At the second step—which asks whether the law passes means-end scrutiny—the court said the ordinance did not burden core protected conduct and so only merited intermediate scrutiny. But the court still faulted the statute under that standard. Rejecting the state and lower court’s discussion of the number of available qualifying lots and the interests in public safety, the court said “[o]ur concern is that, on its face, the Ordinance burdens more conduct than is necessary to meet the important government interests in this case.” It noted that zoning ordinances often designate uses as appropriate for certain districts, but that such rules do not typically bar the same private activity on one’s property. The court invoked an analogy: “For instance, simply because a municipality may designate a particular zoning district for commercial car washing activities does not mean that individuals may not engage in the personal activity of washing their own cars in the driveways of their residential properties.” This ordinance was different, however.

The Township, in enacting the Ordinance, opted to prohibit personal target shooting throughout much of the Township by restricting the exercise of the Second Amendment right to maintain firearm proficiency to just two zoning districts—the O-1 and S-1 zoning districts—thereby establishing an outright ban on this conduct in all other zoning districts.

The “ban” formulation was doing a lot of rhetorical work in the opinion, which is a topic Joseph has written about in the context of constitutional doctrine (and particularly guns). The court held that the state had not justified restricting the right to train with firearms to the two identified zoning districts and therefore the ordinance flunked intermediate scrutiny. The dissenting judge thought the Second Amendment did not confer a right to firearm practice at one’s house.

The case is curious to me for a few reasons. One is that the court struck the ordinance down on its face—seemingly as facially overbroad. But overbreadth doctrine is not a typical Second Amendment tool, and several courts have refused to import First Amendment overbreadth doctrine to the Second Amendment context, as I’ve written about in the context of constitutional borrowing. The Barris court did not appear to weigh the number of constitutional applications against unconstitutional ones in making its overbreadth determination. In fact, it’s hard not to see how the discharge ordinance doesn’t have far more constitutional applications. There may be times when it’s unconstitutional—as perhaps was the case when applied to Barris himself—but it’s hard to see why that’s not just an issue for as-applied challenges.

Second, the court disputed that it was “holding that every person needs to have the ability to have a personal shooting range on his property.” But it does seem the court was creating a constitutional right to train with weapons at one’s home. Perhaps, its caveats suggest, permissible regulation could set parameters around home ranges, like lot size requirements, safety inspections, setbacks, and other related features, but those would presumably go to whether the ordinance was sufficiently tailored, not to whether there’s a right at all. In other words, the opinion does seem to create a Second Amendment right to train with weapons at one’s home and the only question is whether a given restriction on that right is justified. That’s a far leap from what Ezell said (the case on which the majority and the homeowner hang the most), and it’s not clear to me it’s consistent with American history, which often had limitations on where firing could take place, especially in urban areas. (Check out the Repository’s “Firing Weapons” category for a taste of discharge restrictions throughout the centuries.)
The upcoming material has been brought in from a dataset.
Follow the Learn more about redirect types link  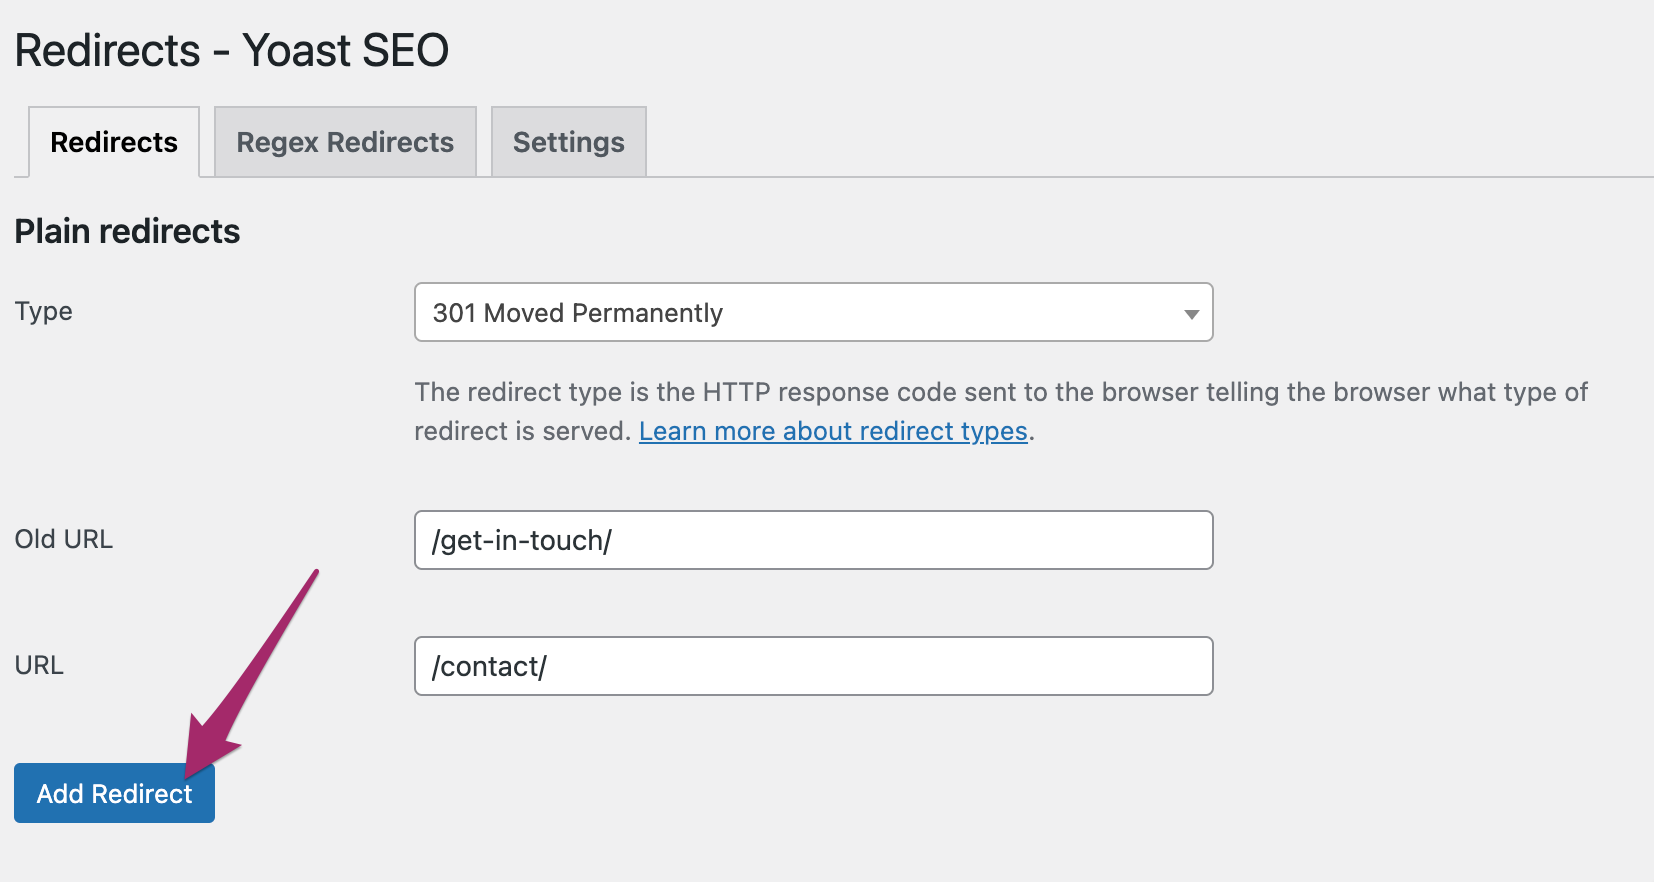point(833,431)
Sarah Swan has argued, both on our blog, and what sounds like it will be a terrific Harvard Law Review article, that city size matters in assessing these constitutional questions, particularly of zoning and exclusion like at issue in Barris. Perhaps the court had in mind the types of property at issue in the case—large tracts of land seemingly set off from the hustle and bustle of city life. Surely a person should be allowed to shoot on his own property there, the thinking might go. If so, there might have been some urban-rural/large city-small township divides playing a role in the decision.